Task description —
The whole listing below is to be copied exactly, with every picture left out.

Available data —
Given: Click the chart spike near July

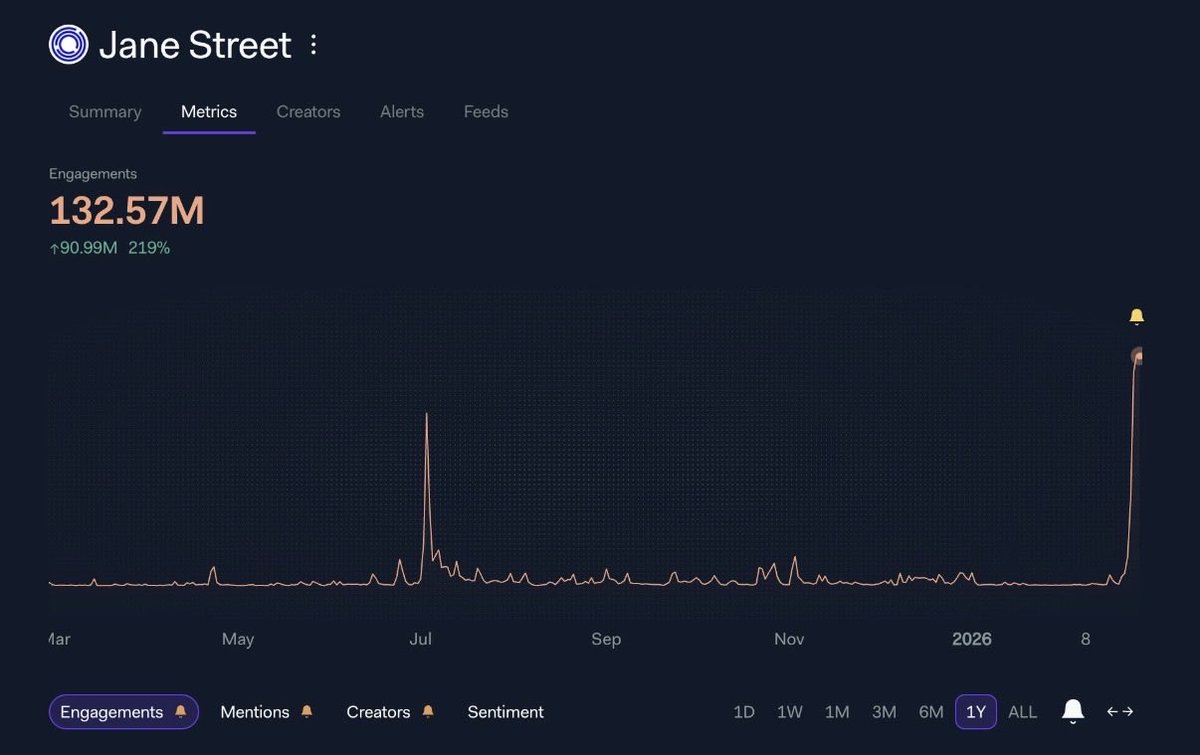Looking at the screenshot, I should click(427, 415).
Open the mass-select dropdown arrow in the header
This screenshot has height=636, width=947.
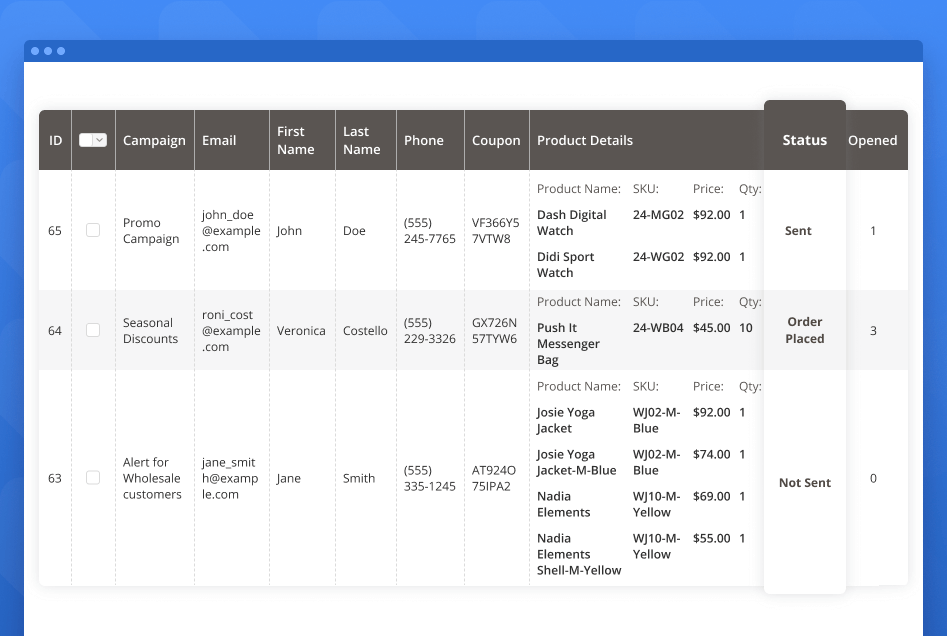coord(99,141)
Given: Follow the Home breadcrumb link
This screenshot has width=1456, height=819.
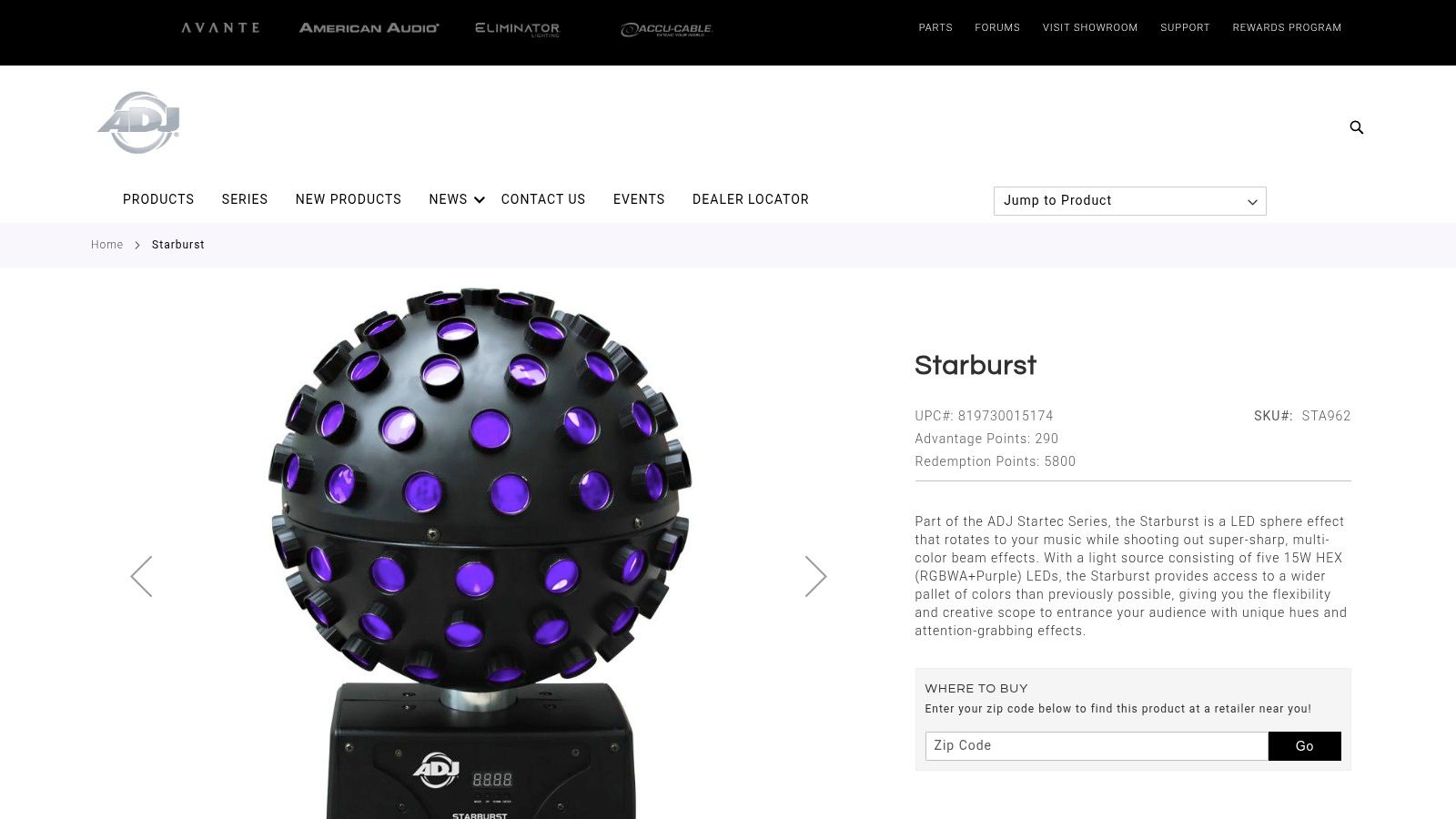Looking at the screenshot, I should (x=106, y=245).
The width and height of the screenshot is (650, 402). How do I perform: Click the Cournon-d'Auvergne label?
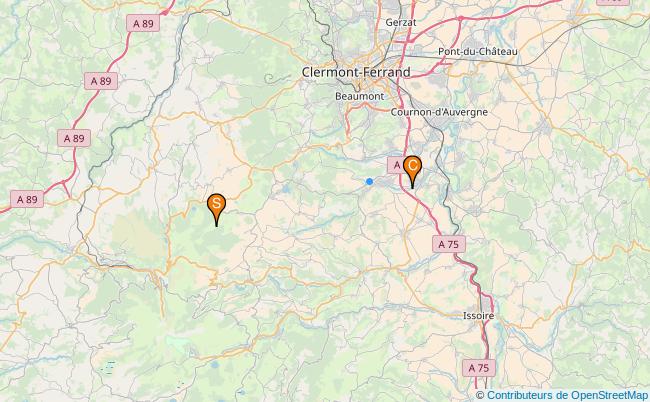tap(439, 112)
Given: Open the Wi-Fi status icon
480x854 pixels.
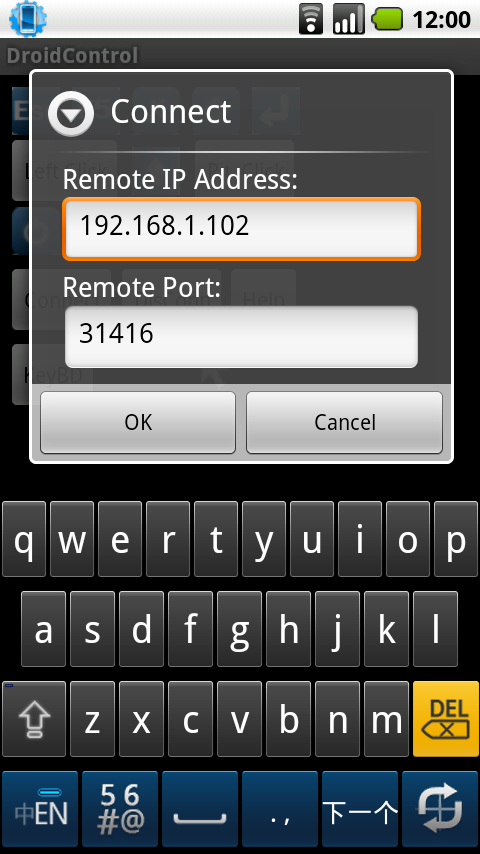Looking at the screenshot, I should [x=311, y=19].
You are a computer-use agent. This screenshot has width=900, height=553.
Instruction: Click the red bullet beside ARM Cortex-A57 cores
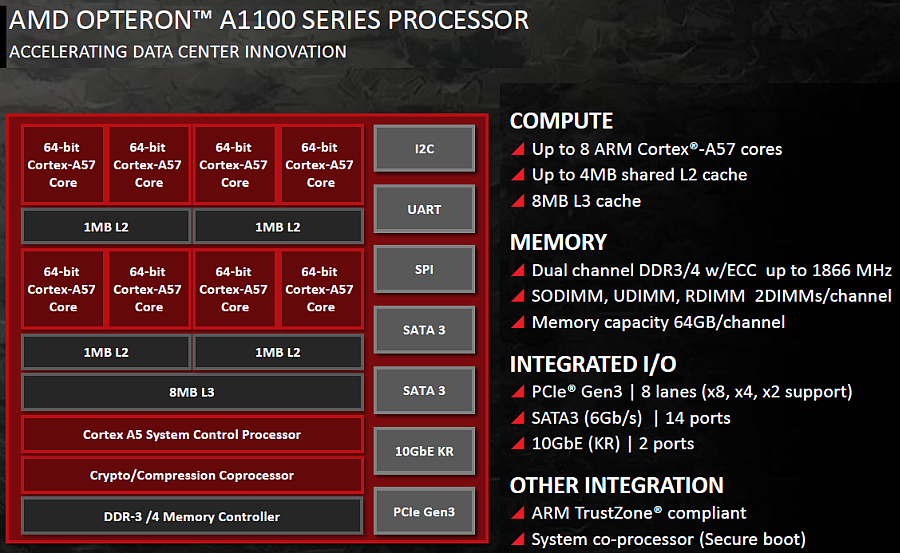[518, 150]
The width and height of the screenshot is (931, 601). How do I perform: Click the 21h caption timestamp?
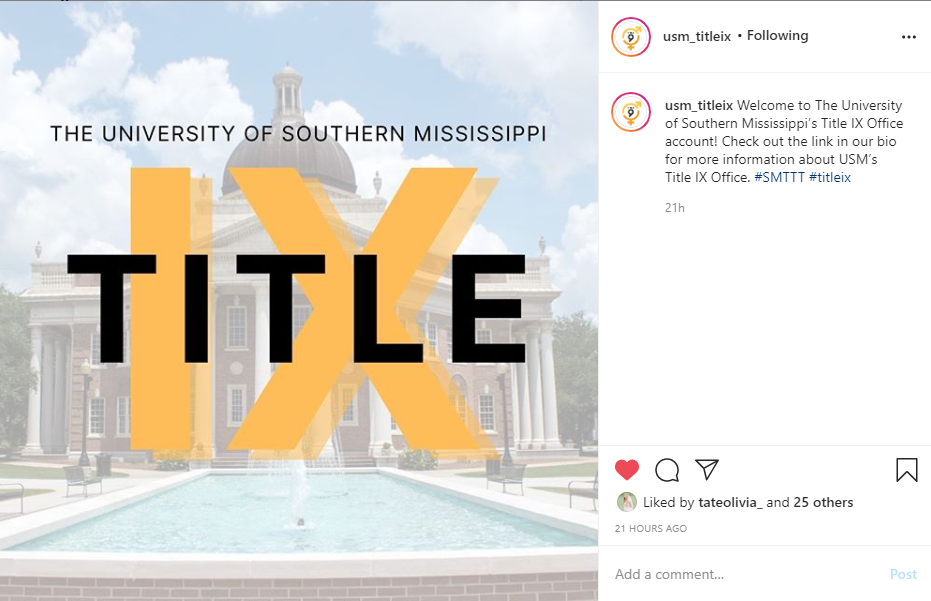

Task result —
Given: Click the chart spike near July

Looking at the screenshot, I should click(427, 415).
Open the mass-select dropdown arrow in the header
This screenshot has height=636, width=947.
coord(99,141)
Given: Follow the Home breadcrumb link
This screenshot has width=1456, height=819.
Looking at the screenshot, I should (x=106, y=245).
The width and height of the screenshot is (650, 402). How do I perform: Click the Cournon-d'Auvergne label?
tap(439, 112)
Given: Open the Wi-Fi status icon
480x854 pixels.
Looking at the screenshot, I should [x=311, y=19].
You are a computer-use agent. This screenshot has width=900, height=553.
Instruction: Click the red bullet beside ARM Cortex-A57 cores
[518, 150]
The width and height of the screenshot is (931, 601). How do I perform: Click the 21h caption timestamp?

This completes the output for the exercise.